Joseph Vissarionovich Stalin[a] (/ˈstɑːlɪn/;[1] 18 December 1878[2] – 5 March 1953) was the leader of the Soviet Union from the mid-1920s until his death in 1953. Holding the post of the General Secretary of the Central Committee of the Communist Party of the Soviet Union, he was effectively the dictator of the state.
Stalin was one of the seven members of the first Politburo, founded in 1917 in order to manage the Bolshevik Revolution, alongside Lenin, Zinoviev, Kamenev, Trotsky, Sokolnikov, and Bubnov.[3] Among the Bolshevik revolutionaries who took part in the Russian Revolution of 1917, Stalin was appointed General Secretary of the party's Central Committee in 1922. He managed to consolidate power following the 1924 death of Vladimir Lenin by suppressing Lenin's criticisms (in the postscript of his testament) and expanding the functions of his role, all the while eliminating any opposition. He remained General Secretary until the post was abolished in 1952, concurrently serving as the Premier of the Soviet Union from 1941 onward.
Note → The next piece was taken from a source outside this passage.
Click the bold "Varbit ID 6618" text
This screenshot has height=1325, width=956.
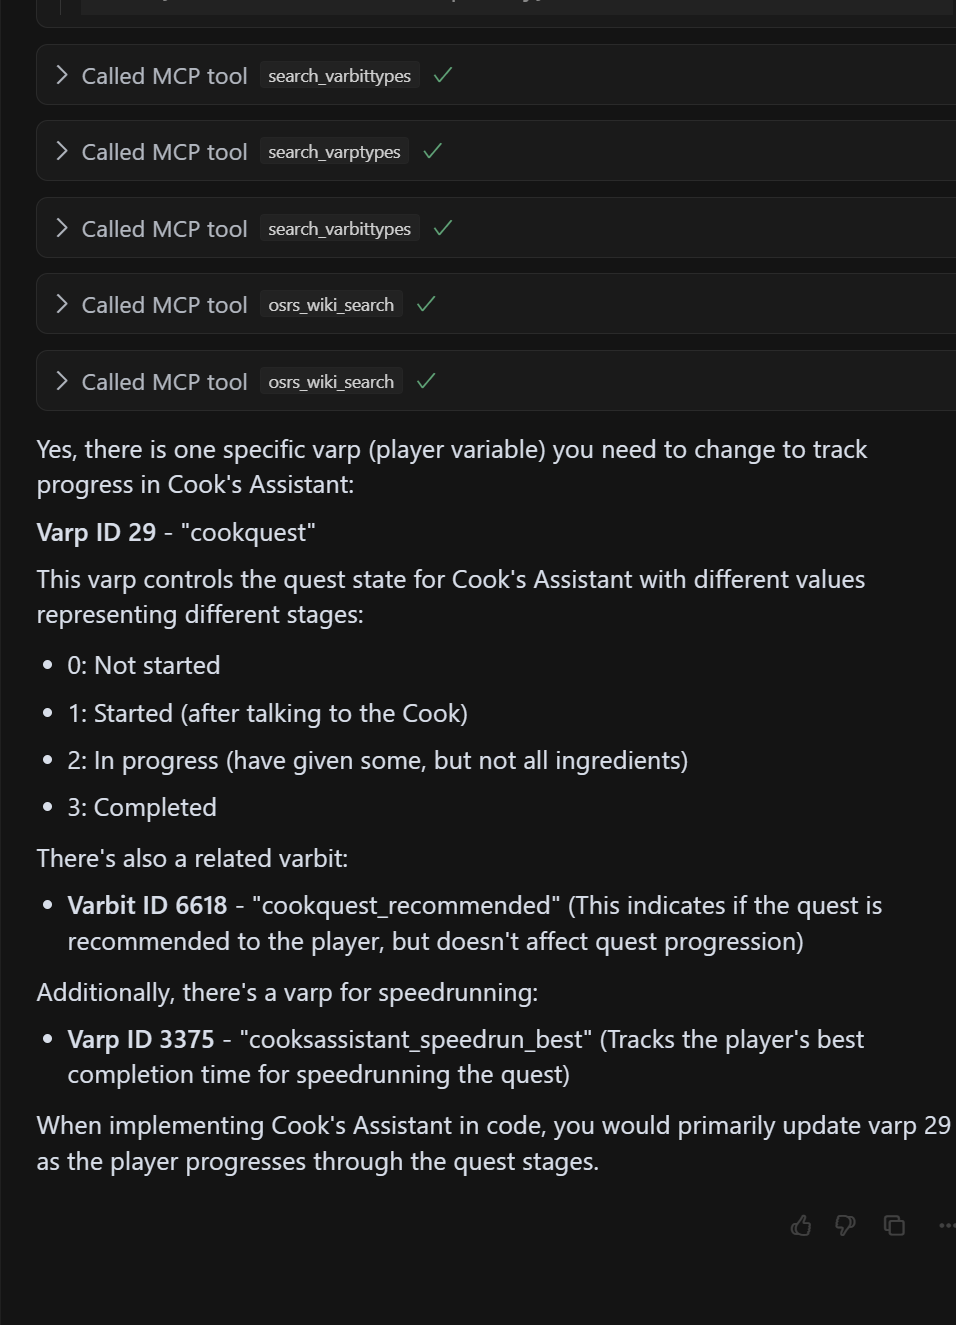(x=147, y=906)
Under Stalin's rule the concept of "Socialism in One Country" became a central tenet of Soviet society, contrary to Leon Trotsky's view that socialism must be spread through continuous international revolutions. He replaced the New Economic Policy introduced by Lenin in the early 1920s with a highly centralised command economy, launching a period of industrialization and collectivization that resulted in the rapid transformation of the USSR from an agrarian society into an industrial power.[4] The economic changes coincided with the imprisonment of millions of people in Gulag labour camps.[5] The initial upheaval in agriculture disrupted food production and contributed to the catastrophic Soviet famine of 1932–33, known in Ukraine as the Holodomor. Between 1934 and 1939 he organized and led the "Great Purge", a massive campaign of repression of the party, government, armed forces, and intelligentsia, in which millions of so-called "enemies of the working class" were imprisoned, exiled, or executed, often without due process. Major figures in the Communist Party and government, and many Red Army high commanders, were arrested and shot after being convicted of treason in show trials.[6]
In August 1939, after failed attempts to conclude anti-Hitler pacts with other major European powers, Stalin entered into a non-aggression pact with Nazi Germany known as the Molotov–Ribbentrop Pact, that divided their influence and territory within Eastern Europe, resulting in their invasion of Poland in September of that year. Stalin's invasion of Bukovina in 1940 violated the pact, as it went beyond the Soviet sphere of influence agreed with the Axis.[7]Germany ended the pact when Hitler launched a massive invasion of the Soviet Union in June 1941. Despite heavy human and territorial losses, Soviet forces managed to halt the Nazi incursion after the decisive Battles of Moscow and Stalingrad. After defeating the Axis powers on the Eastern Front, the Red Army captured Berlin in May 1945, effectively ending the war in Europe for the Allies.[8][9] The Soviet Union subsequently emerged as one of two recognized world superpowers, the other being the United States.[10] Communist governments loyal to the Soviet Union were established in most countries freed from German occupation by the Red Army, which later constituted the Eastern Bloc. Stalin also had close relations with Mao Zedong in China and Kim Il-sung in North Korea.
On February 9, 1946, Stalin delivered a rare public speech in which he explained the fundamental incompatibility of communism and capitalism. He stressed that the latter system needed war for raw materials and markets. The Second World War was but the latest in a chain of conflicts which could be broken only when the world's economy made the transformation into communism.[11] Stalin led the Soviet Union through its post-war reconstruction phase, which saw a significant rise in tension with the Western world that would later be known as the Cold War. During this period, the USSR became the second country in the world to successfully develop a nuclear weapon, as well as launching the Great Plan for the Transformation of Nature in response to another widespread famine and the Great Construction Projects of Communism. In the years following his death, Stalin and his regime have been condemned on numerous occasions, most notably in 1956 when his successor Nikita Khrushchev denounced his legacy and initiated a process of de-Stalinization and rehabilitation to victims of his regime. Stalin remains a controversial figure today, with many regarding him as a tyrant.[12] However, popular opinion within the Russian Federation is mixed.[13][14][15] The exact number of deaths caused by Stalin's regime is still a subject of debate, but it is widely agreed to be in the order of millions.